I've written code in the past to do this kind of thing for virtual
library building, using dummy atoms to mark link positions in the
fragments, and using Perl code to transform between the dummy atoms
and bond-closure numbers to give text strings which could be assembled
to give valid dot-disconnected SMILES. This required additional
lexical transformations in order to maintain valid SMILES depending on
where the dummy atom was, and to make sure that stereochemistry worked
properly. If you want to do this kind of thing I don't think you can
expect to avoid these additional lexical operations.

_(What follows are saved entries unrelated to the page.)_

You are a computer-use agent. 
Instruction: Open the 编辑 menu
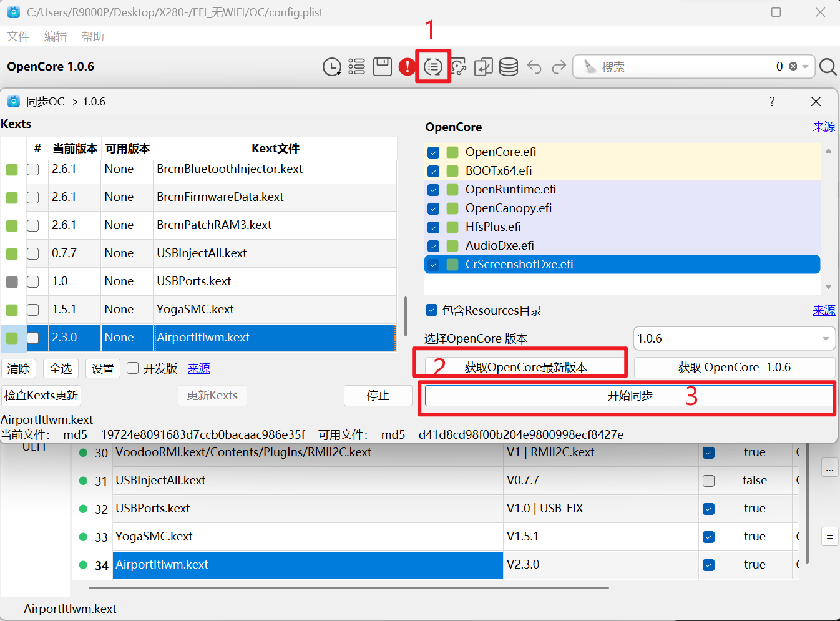56,37
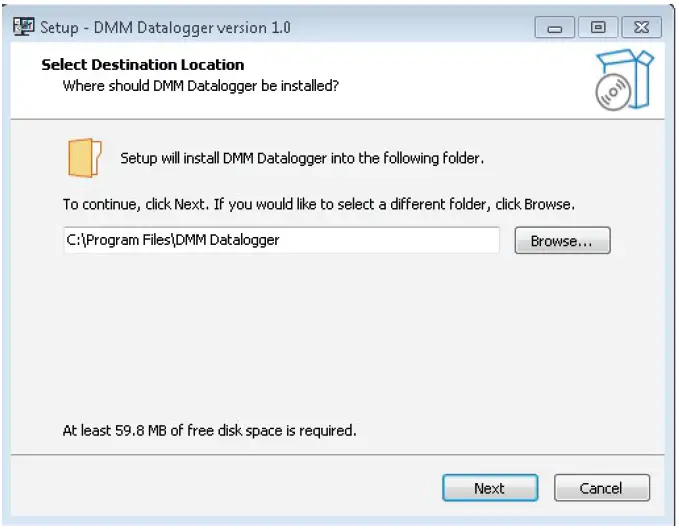Screen dimensions: 679x529
Task: Minimize the Setup window
Action: pyautogui.click(x=555, y=28)
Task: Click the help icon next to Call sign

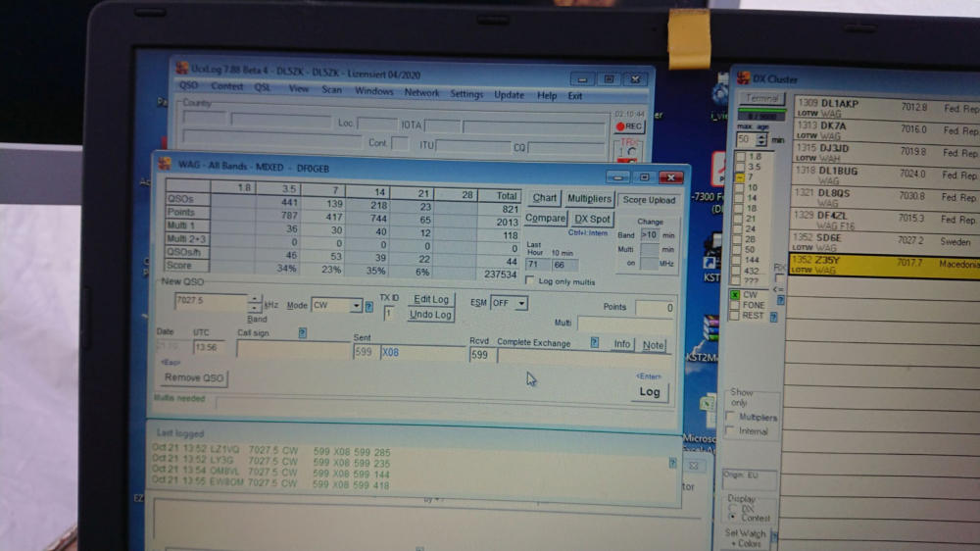Action: [302, 332]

I don't think it's reasonable to expect that invalid SMILES strings
should be coerced into giving a particular result for convenience when
1) - they're invalid! and 2) - the behaviour is actually a reasonable
interpretation of the order of connections in the SMILES (even though
they are invalid).
I don't think the current RDKit interpretation of these SMILES should
change, though it might be useful if it could issue a warning that
SMILES of this type are not correct.
Best regards,
Chris
On 9 November 2017 at 15:09, Brian Cole wrote:
> Here's an example of why this is useful at maintaining molecular
> fragmentation inside your molecular representation:
>
from rdkit import Chem
smiles = 'F9.[C@]91(C)CCO1'
fluorine, core = smiles.split('.')
fluorine
> 'F9'
fragment = core.replace('9', '([*:9])')
fragment
> '[C@]([*:9])1(C)CCO1'
mol = Chem.RWMol(Chem.MolFromSmiles(fragment)) ### RDKit is flipping
the stereo on me here even the order of the bonds has not changed
idx = mol.AddAtom(Chem.Atom(0))
mol.AddBond(idx, 4, Chem.rdchem.BondType.SINGLE)
> 7
mol.GetAtomWithIdx(idx).SetIntProp("molAtomMapNumber", 8)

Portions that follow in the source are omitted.